Wednesday, August 21, 2013
All the recent talk about electricity rates has gotten me thinking about my own power bill.
I’ve begun to wonder both how it will be affected by changes in the fee structure from the Okanogan County Public Utility District and how much different the rates are from what I was paying while living in Salem, Ore., as a customer of Portland General Electric.
My bill from Portland General Electric almost always seemed far too high, oftentimes peaking in the winter over $100 a month with my apartment’s ancient baseboard heaters chugging almost non-stop to keep the place a tepid 62 degrees.
I tallied out a one-year average to see: Was I living in the world’s most inefficient apartment (a certain possibility, with its 1970s-era linoleum floors and living room that undoubtedly featured shag carpet at one point in its life), or were the rates that much higher?
I did some quick math — a scary proposition for an English major — and figured that in a one-year stretch, I averaged 487 kilowatt-hours per month for a one-bedroom apartment in Salem.
My electricity bill averaged $60 a month.
Since moving to Omak, I noticed a significant drop in my energy bills. I was thrilled to be paying less than $40 a month for electricity with the air-conditioner running almost full-blast all day and night.
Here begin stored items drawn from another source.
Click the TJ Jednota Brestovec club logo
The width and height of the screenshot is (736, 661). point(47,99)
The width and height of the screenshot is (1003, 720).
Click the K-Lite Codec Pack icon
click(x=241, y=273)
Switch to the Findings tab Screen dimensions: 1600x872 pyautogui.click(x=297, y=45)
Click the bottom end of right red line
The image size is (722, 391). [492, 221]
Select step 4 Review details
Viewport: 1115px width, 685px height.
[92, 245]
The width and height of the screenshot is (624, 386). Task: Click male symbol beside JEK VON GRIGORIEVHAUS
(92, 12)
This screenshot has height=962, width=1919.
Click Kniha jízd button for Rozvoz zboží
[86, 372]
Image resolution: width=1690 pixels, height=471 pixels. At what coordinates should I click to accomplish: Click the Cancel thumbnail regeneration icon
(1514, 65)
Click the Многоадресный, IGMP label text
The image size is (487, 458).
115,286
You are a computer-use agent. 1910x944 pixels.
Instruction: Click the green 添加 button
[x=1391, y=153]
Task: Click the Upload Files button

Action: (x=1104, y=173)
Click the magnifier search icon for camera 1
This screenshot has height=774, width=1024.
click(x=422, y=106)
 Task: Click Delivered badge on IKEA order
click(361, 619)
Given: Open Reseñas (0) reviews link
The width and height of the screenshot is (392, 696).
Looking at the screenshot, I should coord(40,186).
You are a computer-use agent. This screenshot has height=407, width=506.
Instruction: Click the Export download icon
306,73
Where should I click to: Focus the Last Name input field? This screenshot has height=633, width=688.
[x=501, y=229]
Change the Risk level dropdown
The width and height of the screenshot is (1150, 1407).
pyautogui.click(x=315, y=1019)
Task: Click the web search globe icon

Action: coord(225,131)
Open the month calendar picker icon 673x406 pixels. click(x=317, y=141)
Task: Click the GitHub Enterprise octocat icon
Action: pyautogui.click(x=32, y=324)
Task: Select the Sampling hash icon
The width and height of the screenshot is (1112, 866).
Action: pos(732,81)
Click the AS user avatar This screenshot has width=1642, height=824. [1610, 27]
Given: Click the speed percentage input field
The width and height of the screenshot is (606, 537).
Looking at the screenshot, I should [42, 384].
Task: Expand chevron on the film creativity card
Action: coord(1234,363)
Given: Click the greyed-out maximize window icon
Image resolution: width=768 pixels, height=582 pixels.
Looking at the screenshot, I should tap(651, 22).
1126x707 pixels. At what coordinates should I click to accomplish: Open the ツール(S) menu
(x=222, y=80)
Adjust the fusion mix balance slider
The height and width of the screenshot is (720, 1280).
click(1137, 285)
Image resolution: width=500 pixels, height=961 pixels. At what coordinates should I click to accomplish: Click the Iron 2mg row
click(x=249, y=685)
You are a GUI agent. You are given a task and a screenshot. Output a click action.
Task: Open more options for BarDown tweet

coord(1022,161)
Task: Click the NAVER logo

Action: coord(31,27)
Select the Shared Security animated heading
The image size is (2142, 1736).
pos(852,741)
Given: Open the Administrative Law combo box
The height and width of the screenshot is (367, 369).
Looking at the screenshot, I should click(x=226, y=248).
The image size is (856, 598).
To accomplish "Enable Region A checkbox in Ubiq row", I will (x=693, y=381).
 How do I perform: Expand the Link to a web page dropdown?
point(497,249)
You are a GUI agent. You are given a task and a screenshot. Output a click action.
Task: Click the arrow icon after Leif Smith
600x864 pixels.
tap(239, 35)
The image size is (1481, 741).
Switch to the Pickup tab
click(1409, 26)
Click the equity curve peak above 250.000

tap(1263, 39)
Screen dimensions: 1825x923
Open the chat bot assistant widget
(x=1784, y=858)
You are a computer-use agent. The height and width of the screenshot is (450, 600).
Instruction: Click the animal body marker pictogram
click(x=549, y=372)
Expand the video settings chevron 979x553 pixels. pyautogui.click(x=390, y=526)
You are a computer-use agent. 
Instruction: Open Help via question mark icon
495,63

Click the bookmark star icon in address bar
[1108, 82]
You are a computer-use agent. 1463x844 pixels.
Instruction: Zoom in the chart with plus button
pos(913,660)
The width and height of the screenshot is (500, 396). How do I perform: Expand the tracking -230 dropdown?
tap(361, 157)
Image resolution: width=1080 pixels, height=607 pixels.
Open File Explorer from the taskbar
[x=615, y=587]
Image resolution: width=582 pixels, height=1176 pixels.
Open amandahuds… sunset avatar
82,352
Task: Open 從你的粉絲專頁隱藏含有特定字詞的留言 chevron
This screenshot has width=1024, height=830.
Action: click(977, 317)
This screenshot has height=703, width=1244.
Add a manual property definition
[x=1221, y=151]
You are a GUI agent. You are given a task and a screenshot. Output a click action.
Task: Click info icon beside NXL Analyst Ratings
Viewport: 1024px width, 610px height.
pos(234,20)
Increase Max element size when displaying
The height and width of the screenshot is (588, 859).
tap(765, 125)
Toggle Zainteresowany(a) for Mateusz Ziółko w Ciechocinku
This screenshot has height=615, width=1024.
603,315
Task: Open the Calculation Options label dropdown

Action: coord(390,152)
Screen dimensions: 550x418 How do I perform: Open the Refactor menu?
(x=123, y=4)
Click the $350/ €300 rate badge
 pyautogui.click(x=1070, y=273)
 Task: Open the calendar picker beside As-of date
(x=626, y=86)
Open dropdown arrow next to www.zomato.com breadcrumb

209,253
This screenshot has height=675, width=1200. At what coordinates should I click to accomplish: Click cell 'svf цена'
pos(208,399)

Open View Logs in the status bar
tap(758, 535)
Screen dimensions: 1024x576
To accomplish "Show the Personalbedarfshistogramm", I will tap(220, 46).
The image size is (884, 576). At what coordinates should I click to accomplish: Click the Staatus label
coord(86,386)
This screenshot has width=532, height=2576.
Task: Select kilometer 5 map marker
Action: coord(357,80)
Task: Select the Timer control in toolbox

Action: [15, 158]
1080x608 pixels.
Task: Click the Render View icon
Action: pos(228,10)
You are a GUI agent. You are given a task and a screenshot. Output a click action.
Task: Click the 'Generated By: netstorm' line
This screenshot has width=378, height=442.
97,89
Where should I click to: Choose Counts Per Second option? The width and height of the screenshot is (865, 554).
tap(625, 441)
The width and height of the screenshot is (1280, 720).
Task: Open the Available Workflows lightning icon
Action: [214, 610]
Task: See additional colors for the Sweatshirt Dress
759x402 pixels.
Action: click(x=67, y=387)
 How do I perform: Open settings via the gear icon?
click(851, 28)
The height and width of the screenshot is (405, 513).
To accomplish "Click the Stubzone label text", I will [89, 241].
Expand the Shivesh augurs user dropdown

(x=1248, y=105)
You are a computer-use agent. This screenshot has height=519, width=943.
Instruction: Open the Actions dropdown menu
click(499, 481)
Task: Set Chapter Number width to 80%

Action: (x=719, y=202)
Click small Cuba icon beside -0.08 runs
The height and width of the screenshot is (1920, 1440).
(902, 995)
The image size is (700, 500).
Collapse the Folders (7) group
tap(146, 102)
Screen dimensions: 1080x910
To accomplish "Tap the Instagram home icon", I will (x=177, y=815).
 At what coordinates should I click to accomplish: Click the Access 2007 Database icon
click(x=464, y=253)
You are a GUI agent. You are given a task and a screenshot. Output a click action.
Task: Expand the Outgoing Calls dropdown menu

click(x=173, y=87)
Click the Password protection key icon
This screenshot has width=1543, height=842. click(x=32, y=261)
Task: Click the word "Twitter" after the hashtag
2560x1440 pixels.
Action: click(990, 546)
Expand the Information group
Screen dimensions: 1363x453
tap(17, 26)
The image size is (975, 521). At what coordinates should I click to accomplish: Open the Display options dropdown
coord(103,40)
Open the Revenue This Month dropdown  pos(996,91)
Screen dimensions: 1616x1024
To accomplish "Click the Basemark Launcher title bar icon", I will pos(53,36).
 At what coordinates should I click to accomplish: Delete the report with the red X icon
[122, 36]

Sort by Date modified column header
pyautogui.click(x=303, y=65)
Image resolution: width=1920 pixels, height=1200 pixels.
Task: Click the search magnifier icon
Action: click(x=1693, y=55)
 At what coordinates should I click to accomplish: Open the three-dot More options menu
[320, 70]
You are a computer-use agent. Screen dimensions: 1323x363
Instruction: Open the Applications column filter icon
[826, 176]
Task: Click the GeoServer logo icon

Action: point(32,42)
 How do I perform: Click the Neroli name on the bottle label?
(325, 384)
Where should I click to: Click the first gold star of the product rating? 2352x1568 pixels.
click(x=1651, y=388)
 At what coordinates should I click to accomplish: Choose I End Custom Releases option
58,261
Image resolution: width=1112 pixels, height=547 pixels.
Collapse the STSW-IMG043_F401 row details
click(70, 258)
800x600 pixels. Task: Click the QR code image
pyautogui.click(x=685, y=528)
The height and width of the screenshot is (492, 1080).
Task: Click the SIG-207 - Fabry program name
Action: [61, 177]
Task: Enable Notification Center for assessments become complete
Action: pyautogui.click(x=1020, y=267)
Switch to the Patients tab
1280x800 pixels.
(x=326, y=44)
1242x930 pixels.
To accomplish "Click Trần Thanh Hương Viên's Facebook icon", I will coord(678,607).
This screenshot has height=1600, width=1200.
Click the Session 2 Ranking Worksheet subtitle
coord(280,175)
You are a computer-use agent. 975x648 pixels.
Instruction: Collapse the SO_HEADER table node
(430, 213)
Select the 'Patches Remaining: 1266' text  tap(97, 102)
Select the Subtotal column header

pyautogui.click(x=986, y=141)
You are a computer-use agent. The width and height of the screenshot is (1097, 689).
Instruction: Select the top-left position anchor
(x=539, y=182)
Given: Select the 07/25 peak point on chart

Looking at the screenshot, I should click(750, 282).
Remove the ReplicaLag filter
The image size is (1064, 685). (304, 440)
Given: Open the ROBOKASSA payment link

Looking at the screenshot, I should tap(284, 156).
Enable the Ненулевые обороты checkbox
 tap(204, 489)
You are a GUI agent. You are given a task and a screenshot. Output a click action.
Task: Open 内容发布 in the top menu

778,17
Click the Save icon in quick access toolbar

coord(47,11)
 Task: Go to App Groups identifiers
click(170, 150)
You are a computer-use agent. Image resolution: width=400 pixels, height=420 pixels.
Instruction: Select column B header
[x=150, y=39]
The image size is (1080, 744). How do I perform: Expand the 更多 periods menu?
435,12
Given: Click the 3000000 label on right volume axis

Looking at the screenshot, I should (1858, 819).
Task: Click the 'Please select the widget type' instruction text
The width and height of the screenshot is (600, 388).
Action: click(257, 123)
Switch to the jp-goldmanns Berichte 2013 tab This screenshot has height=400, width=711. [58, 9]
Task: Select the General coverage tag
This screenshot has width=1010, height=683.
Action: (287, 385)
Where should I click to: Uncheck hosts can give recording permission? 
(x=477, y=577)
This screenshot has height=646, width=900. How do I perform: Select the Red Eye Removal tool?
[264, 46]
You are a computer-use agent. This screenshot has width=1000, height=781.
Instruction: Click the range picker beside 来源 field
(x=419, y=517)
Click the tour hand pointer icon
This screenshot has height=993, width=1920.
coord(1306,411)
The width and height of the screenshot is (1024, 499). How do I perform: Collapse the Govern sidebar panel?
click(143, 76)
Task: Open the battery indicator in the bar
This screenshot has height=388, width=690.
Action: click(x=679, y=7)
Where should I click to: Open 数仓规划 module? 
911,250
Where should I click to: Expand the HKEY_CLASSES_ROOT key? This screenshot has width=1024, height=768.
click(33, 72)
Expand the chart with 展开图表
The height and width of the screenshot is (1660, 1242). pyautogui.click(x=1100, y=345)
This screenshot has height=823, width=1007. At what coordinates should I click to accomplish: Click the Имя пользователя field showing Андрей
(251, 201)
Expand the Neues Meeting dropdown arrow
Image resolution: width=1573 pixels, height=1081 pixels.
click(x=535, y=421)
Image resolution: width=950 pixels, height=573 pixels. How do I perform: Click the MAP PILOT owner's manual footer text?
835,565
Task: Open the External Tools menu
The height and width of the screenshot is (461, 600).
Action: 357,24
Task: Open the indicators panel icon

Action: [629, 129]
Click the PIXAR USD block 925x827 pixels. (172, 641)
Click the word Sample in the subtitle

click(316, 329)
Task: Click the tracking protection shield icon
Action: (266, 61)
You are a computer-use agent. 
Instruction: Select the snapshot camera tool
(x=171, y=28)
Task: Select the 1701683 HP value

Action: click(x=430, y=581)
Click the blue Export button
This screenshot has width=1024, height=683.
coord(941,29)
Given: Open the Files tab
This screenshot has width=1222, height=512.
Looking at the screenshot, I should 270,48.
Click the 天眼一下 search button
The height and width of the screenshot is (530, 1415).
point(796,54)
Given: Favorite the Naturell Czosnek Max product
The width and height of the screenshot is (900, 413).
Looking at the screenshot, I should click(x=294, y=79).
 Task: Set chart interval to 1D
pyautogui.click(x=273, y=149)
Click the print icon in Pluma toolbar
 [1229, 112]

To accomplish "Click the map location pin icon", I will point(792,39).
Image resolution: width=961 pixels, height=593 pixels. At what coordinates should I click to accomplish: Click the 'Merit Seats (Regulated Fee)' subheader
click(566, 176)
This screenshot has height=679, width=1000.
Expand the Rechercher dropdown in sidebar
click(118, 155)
But looking a little deeper at my bills, the difference in price seems to be solely a difference of how much energy I’ve used. It seems my old apartment with its leaky windows and drafty doors was the culprit — and not the energy company I detested.
In Omak, I’ve averaged 301 kwh and paid about $37 a month.
All things considered, my average price per kilowatt-hour was right about 12.3 in both states.
Again putting some of my remedial math skills to work, I plugged my understanding of the Okanogan County Public Utility District’s updated rate structure into a calculator.
I came up with a new energy rate average of $48 a month, starting Sept. 1.
And that’s not taking into account the cost increases that will be passed on from the Bonneville Power Administration. Those hikes are expected to go into place Oct. 3.
All of a sudden, the perception of lower electricity rates seems to be a mirage. What I believed were higher rates in Salem appear to be the fault of poor insulation.